L’économie allemande tourne actuellement avec des capacités plus élevées que ses voisins. Pendant le confinement, l’Allemagne était à 80 % de ses capacités fin mars contre 65 % pour nous. Cela traduit le caractère plus industriel et moins dépendant des services de l’économie allemande. On retrouve aussi les problèmes structurels de l’Italie et de l’Espagne où les gains de productivités sont faibles, auxquels s’ajoute le poids important du tourisme qui va peser lourd dans la récession de ces pays.

Est-ce que le jugement de la cour de Karlsruhe peut avoir un impact sur l’action de la BCE dans la zone euro ?

La cour de Karlsruhe va à l’encontre d’un jugement de la Cour de justice européenne qui avait validé la stratégie monétaire de la BCE. C’est préoccupant parce qu’il y a déjà d’autres pays comme la Pologne et la Hongrie qui remettent en cause la supériorité du droit européen sur le droit national. De plus, dans une crise où chaque Etat a tendance à gérer ses besoins de façon très nationale et assez peu coopérative, ce signal allemand accentue ce phénomène du chacun pour soi. La BCE est l’institution qui joue le rôle de coordinateur final pour que la zone euro continue à fonctionner. Elle va un peu au-delà de ce qui serait nécessaire parce que les gouvernements ne sont pas prêts à partager le fardeau. Si la décision de la cour allemande s’impose , cela privera la BCE de sa capacité à jouer ce rôle et cela fragilisera la zone euro. On attend avec intérêt la réponse de la Commission.

Faut-il un plan de relance européen massif ? Y a-t-il un consensus dans ce sens chez les économistes ?

Il y a plutôt un consensus sur l’utilité de soutenir l’activité via l’investissement pour retrouver des capacités de production après plusieurs trimestres de chute de l’investissement. Mais sur la question spécifique de l’Italie, cela fait vingt ans que la productivité italienne est en berne et rien ne permet de croire que de nouvelles aides, même massives, permettront à l’Italie de booster sa productivité et sa capacité d’innovation. On constate tous que l’Italie nous tire vers le bas sans qu’on puisse faire grand-chose. Les institutions européennes ne permettent pas cette ingérence. Donc il faut mettre plus d’argent sur la table mais ce n’est pas seulement une question de milliards, ces fonds ne résoudront pas par magie les déséquilibres qui préexistaient dans la zone euro et qui n’avaient pas été résolus.

La réponse budgétaire à la crise du coronavirus va faire exploser la dette de certains pays européens. Est-ce un problème ?

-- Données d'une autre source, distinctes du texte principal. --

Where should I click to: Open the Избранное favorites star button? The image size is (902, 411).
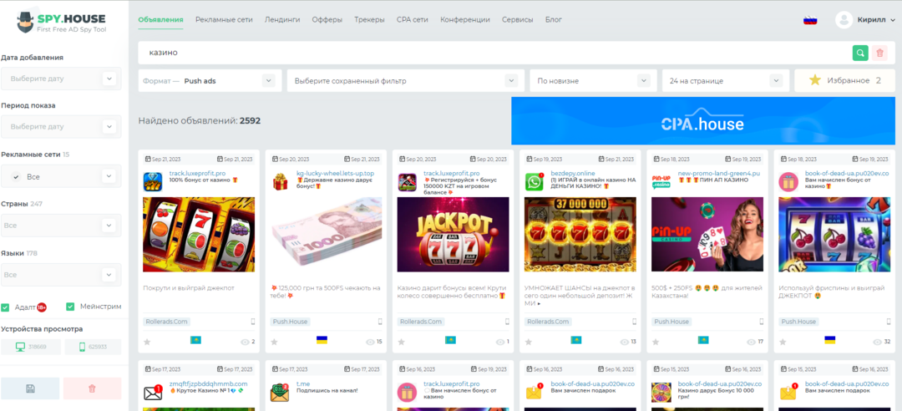[x=844, y=80]
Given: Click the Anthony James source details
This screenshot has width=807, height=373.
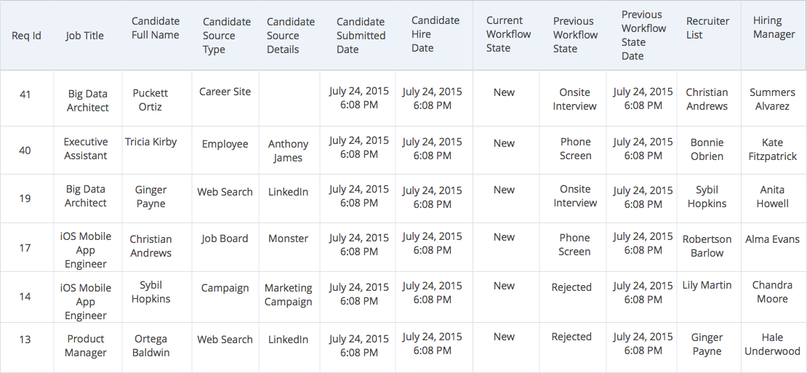Looking at the screenshot, I should click(x=288, y=151).
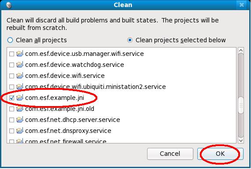Click folder icon beside com.esf.net.dhcp.server.service
The width and height of the screenshot is (251, 169).
point(20,120)
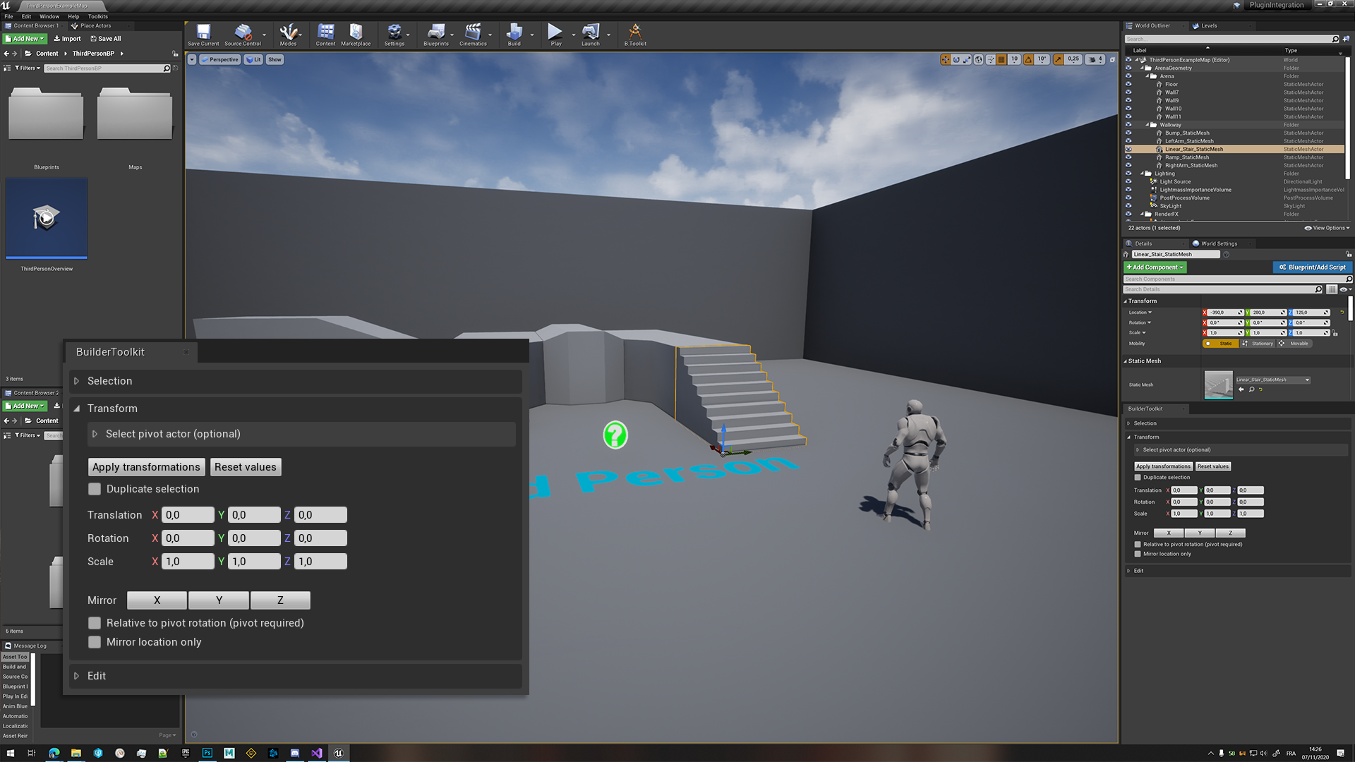This screenshot has height=762, width=1355.
Task: Select pivot actor optional field
Action: coord(300,433)
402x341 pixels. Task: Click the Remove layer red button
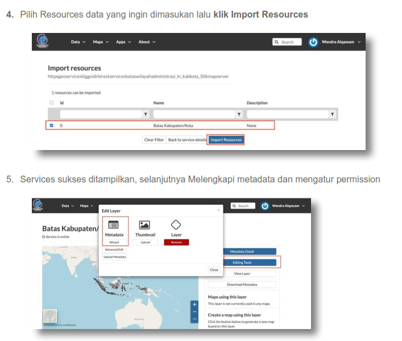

C’est là que le rôle de la Banque centrale européenne est essentiel. Elle maintient des taux d’intérêt très bas pendant très longtemps et donc elle permet d’amortir collectivement le choc dans le temps à un coût très faible. S’il faut passer par une dette plus importante pour limiter le risque macroéconomique, il n’y a pas à hésiter.